Ha llegado el otoño. El sol, tan duro en el tiempo pasado, se va debilitando entre el frescor de la mañana. La hojas, livianas en su sequedad, ruedan a través del jardín, hasta ocultarse en cualquier rincón para hibernar. Retardan la pérdida de un verdor que, cumpliendo leyes de la naturaleza, nunca volverá. Son como ilusiones de juventud, dibujando estelas misteriosas sobre un futuro, determinado por los vaivenes de vientos desconocidos.
           Ha llegado el otoño, cubriendo de brumas paisajes eternos, permitiendo que los cipreses respiren, horadando las nubes blancas que aparecen tras la tormenta.
           Ha llegado el otoño, y con él, el recuerdo de otros tiempos; la visión, sin añoranza, de otras épocas. El pensamiento estrellándose con el futuro incierto, de un cuerpo joven, que podía ver la ilusión escrita en la frente, cuando su figura se reflejaba en el espejo, al iniciar el día.

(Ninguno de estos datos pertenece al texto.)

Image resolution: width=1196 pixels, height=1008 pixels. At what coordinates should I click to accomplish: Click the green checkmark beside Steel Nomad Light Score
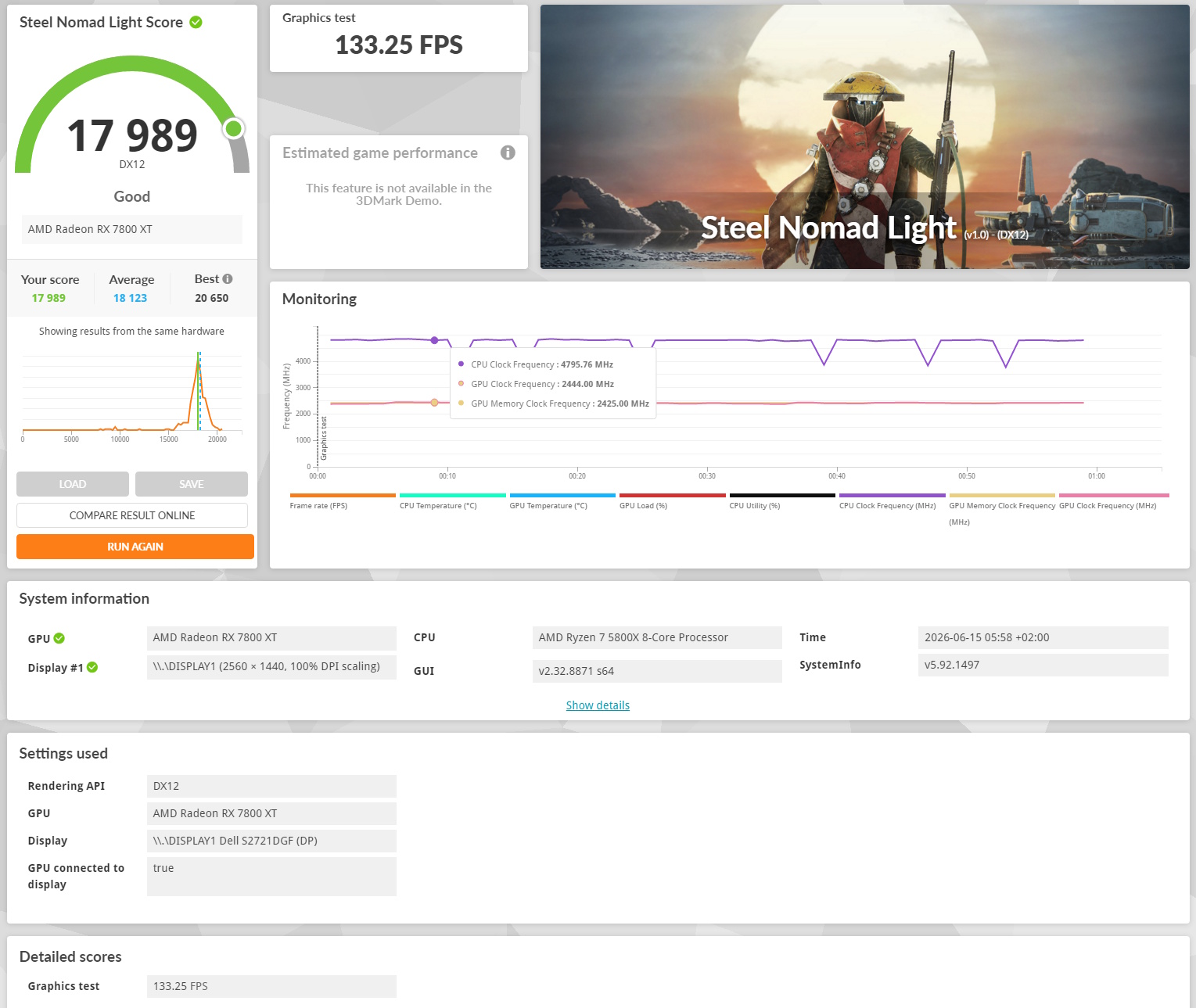196,23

           Ha llegado el otoño, con la serenidad paseando por la tranquila arboleda de los montes, desde los que se ve pasar la vida, con la discreción de viejo pensante.
           Ha llegado el otoño, viendo con inquietud el declive de la naturaleza, pero con la esperanza que expande el color de los arces, y otras especies, cuyas hojas colorean enormes campos, en otras partes de este mundo, o cubriendo las riveras de ciertos ríos, en una rotación constante, como si las estaciones de los años, resurgieran al mismo tiempo que otras se extinguen.
           Ha llegado el otoño. En algunos momentos, la lluvia fina riega los campos sedientos; en otros, las tormentas arrasan caminos, convertidos en cauces de ríos, que la naturaleza nunca había proyectado.
           Ha llegado el otoño, como preludio del invierno, que enfriará un mundo convulsionado, como si esta estación influyera en sus movimientos.
           Ha llegado el otoño, mi otoño, otra hoja caída del calendario de la vida. Otra rama quebrada del árbol de mi existencia.